Two periodic waves of intensities ${{I}_{1}}$ and ${{I}_{2}}$ pass through a region at the same time in the same direction. The sum of the maximum and minimum intensities possible is:
$\begin{align}
  & \text{A}\text{. }{{I}_{1}}+{{I}_{2}} \\
 & \text{B}\text{. }{{\left( \sqrt{{{I}_{1}}}+\sqrt{{{I}_{2}}} \right)}^{2}} \\
 & \text{C}\text{. }{{\left( \sqrt{{{I}_{1}}}-\sqrt{{{I}_{2}}} \right)}^{2}} \\
 & \text{D}\text{. 2}\left( {{I}_{1}}+{{I}_{2}} \right) \\
\end{align}$

Answer 1

Hint: When we have two waves in a medium at the same time moving in the same direction, we get the superposition of the waves. The properties of the superposed wave is different from that of the component waves. Obtain the relation between the intensity of the superposed wave and the intensity of the components of the wave.

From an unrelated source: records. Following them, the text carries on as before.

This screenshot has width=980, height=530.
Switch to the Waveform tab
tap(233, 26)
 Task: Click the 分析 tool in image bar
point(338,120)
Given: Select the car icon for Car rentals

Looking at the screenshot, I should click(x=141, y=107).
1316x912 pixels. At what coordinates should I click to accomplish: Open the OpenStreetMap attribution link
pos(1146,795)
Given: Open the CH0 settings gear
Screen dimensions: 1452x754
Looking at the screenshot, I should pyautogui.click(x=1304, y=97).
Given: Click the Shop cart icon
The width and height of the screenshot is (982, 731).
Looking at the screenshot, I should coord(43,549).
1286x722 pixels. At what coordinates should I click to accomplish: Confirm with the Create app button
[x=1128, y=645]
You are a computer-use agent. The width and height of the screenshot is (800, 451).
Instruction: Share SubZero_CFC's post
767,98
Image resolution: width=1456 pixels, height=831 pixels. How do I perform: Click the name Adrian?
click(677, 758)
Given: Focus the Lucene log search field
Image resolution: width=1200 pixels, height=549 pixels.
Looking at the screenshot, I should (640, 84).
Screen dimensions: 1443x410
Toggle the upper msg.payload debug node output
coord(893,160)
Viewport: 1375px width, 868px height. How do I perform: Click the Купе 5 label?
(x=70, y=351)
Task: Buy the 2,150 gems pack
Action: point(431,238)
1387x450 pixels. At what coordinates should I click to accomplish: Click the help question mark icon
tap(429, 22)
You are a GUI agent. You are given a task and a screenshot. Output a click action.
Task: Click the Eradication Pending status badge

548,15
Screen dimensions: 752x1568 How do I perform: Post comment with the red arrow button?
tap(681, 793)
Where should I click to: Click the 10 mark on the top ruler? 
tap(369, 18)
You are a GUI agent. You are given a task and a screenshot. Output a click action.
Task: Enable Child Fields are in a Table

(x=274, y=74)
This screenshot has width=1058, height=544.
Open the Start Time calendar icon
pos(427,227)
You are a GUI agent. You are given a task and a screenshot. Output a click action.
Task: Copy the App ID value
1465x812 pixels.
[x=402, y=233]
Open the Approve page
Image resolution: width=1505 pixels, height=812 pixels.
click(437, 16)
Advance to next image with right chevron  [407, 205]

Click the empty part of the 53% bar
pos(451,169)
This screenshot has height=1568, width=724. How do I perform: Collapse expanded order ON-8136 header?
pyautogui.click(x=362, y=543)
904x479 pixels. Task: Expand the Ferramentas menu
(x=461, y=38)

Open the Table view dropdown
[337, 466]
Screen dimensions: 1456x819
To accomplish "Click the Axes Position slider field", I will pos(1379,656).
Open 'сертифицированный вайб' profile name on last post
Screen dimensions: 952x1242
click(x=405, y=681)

Complete step by step answer:
If we superimpose two periodic waves moving through a medium, we cannot directly add the intensities of the waves to get the resultant intensity. If two periodic waves of intensities ${{I}_{1}}$ and ${{I}_{2}}$ pass through a region at the same time in the same direction, the resultant intensity of the superposed wave is given by the mathematical expression,

$I={{I}_{1}}+{{I}_{2}}+2\sqrt{{{I}_{1}}+{{I}_{2}}}\cos \delta $

Where, $\delta $ is the phase difference between the two waves.
For the intensity to be maximum, the phase difference should be even integer multiple of the wavelength i.e.
$\delta =2n\lambda $
Where, the value of n can be 0,1,2,3,…..
Again, for the intensity of the superimposed wave to be minimum, the phase difference should be odd integer multiple of the wavelength.
$\delta =\left( 2n-1 \right)\lambda $
Where, the value of n can be 0,1,2,3,…..
So, we can say that the zero order maxima is obtained for, $\cos \delta =1$
So, the maximum intensity of the superposed wave will be,

$\begin{align}
  & {{I}_{\text{max}}}={{I}_{1}}+{{I}_{2}}+2\sqrt{{{I}_{1}}+{{I}_{2}}} \\
 & {{I}_{\text{max}}}={{\left( \sqrt{{{I}_{1}}}+\sqrt{{{I}_{2}}} \right)}^{2}} \\
\end{align}$

Again, the minimum intensity of the superposed wave will be,

 $\begin{align}
  & {{I}_{\text{min}}}={{I}_{1}}+{{I}_{2}}-2\sqrt{{{I}_{1}}+{{I}_{2}}} \\
 & {{I}_{\text{min}}}={{\left( \sqrt{{{I}_{1}}}-\sqrt{{{I}_{2}}} \right)}^{2}} \\
\end{align}$
The addition of the maximum and the minimum intensity of the resultant wave will be,

$\begin{align}
  & I={{I}_{\max }}+{{I}_{\min }} \\
 & I={{\left( \sqrt{{{I}_{1}}}+\sqrt{{{I}_{2}}} \right)}^{2}}+{{\left( \sqrt{{{I}_{1}}}-\sqrt{{{I}_{2}}} \right)}^{2}} \\
 & I=2\left( {{I}_{1}}+{{I}_{2}} \right) \\
\end{align}$
Hence, the correct answer is option D.

Note:
When we superimpose two or more waves, at some points we will get maximum intensity and at some points we will get minimum intensity. This phenomenon is called the interference of light. If the two waves are in the same phase with each other, the maximum intensity is the addition of the individual intensities of the two waves. This is constructive interference. Again, if the two waves are out of phase, the minimum intensity of the superimpose wave is the difference between the intensity of the individual waves. This is the destructive interference.